▽

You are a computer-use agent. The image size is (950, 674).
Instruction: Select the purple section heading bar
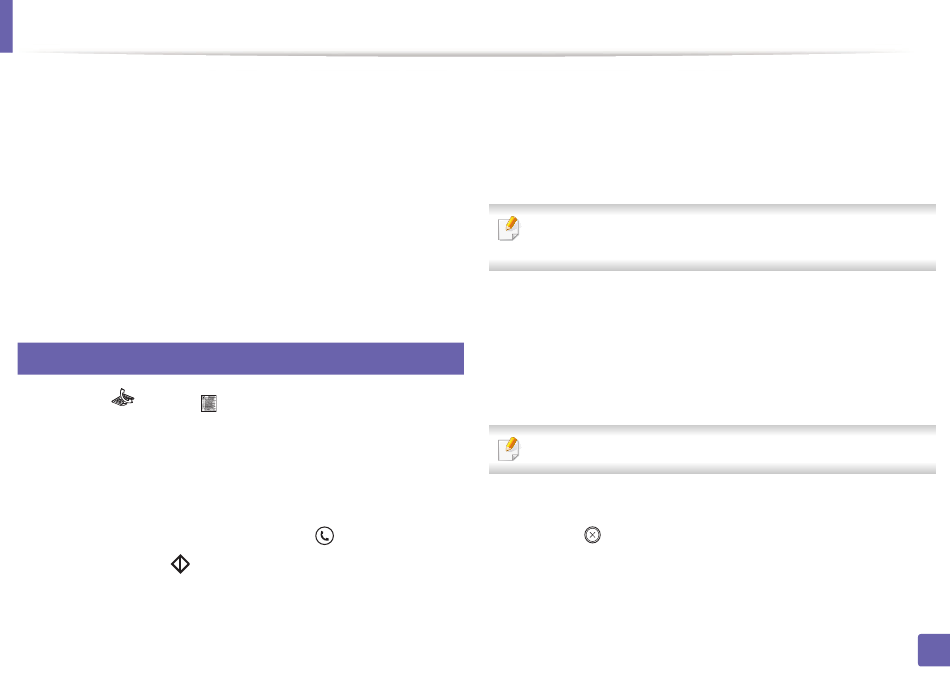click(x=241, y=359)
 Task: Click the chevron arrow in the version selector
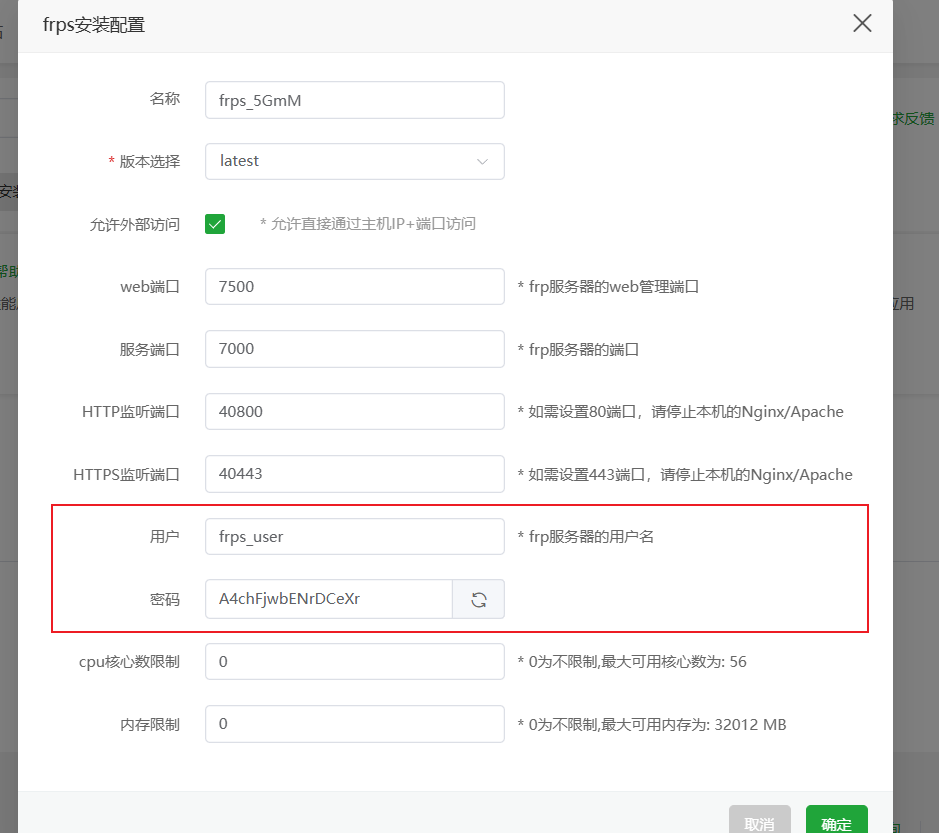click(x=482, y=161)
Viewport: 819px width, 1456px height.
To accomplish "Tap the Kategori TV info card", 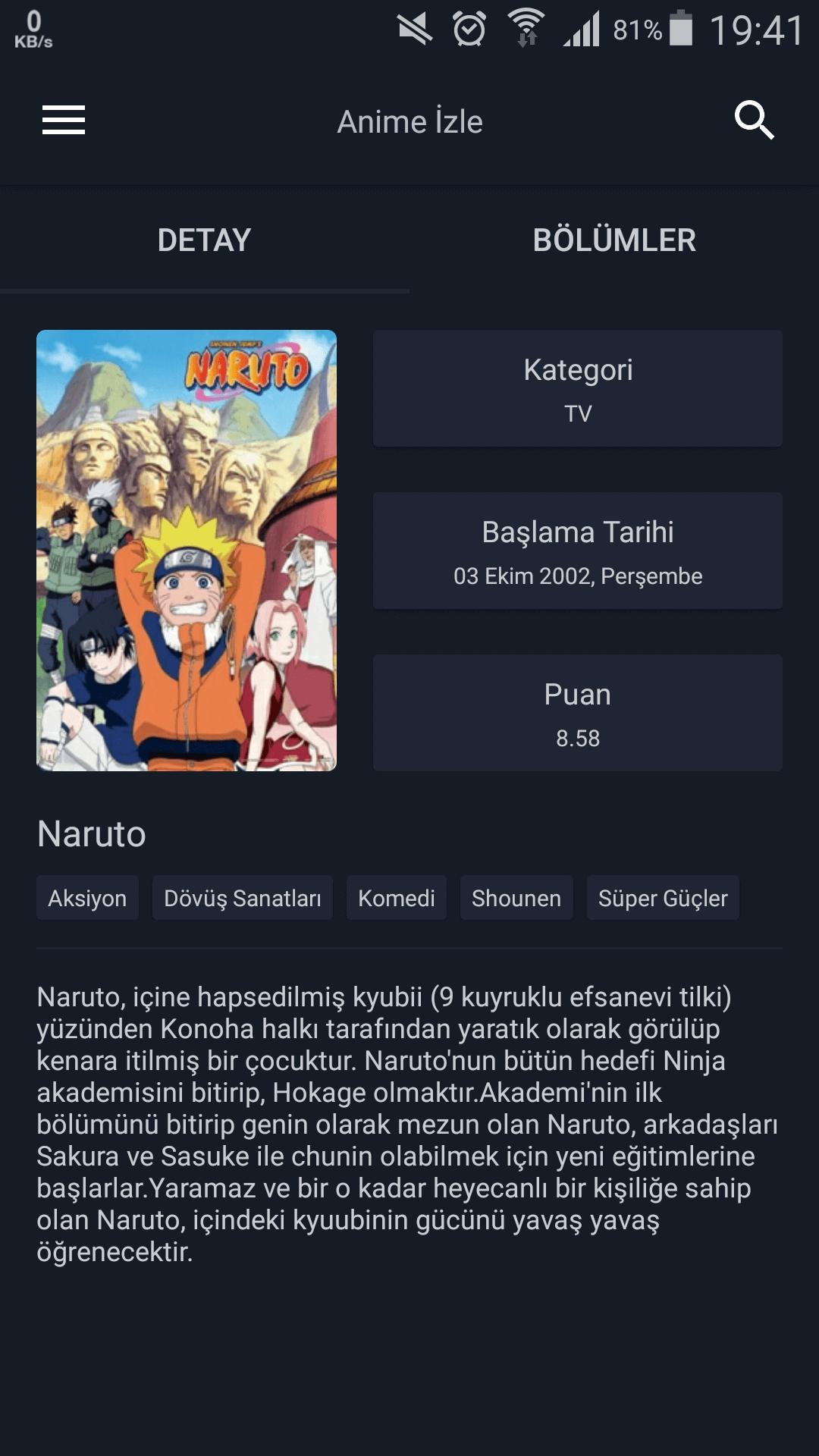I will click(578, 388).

△
▽

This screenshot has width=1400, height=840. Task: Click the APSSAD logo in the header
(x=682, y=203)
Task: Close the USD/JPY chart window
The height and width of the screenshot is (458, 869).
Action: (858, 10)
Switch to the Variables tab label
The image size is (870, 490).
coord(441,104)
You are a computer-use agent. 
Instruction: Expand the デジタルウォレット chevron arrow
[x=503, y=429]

△

Work required:
Which of the lines above hold the string "agent"? Pick each of them out.

Exercise answer:
You are a computer-use agent. The image size is (950, 674).
You are a computer-use agent. 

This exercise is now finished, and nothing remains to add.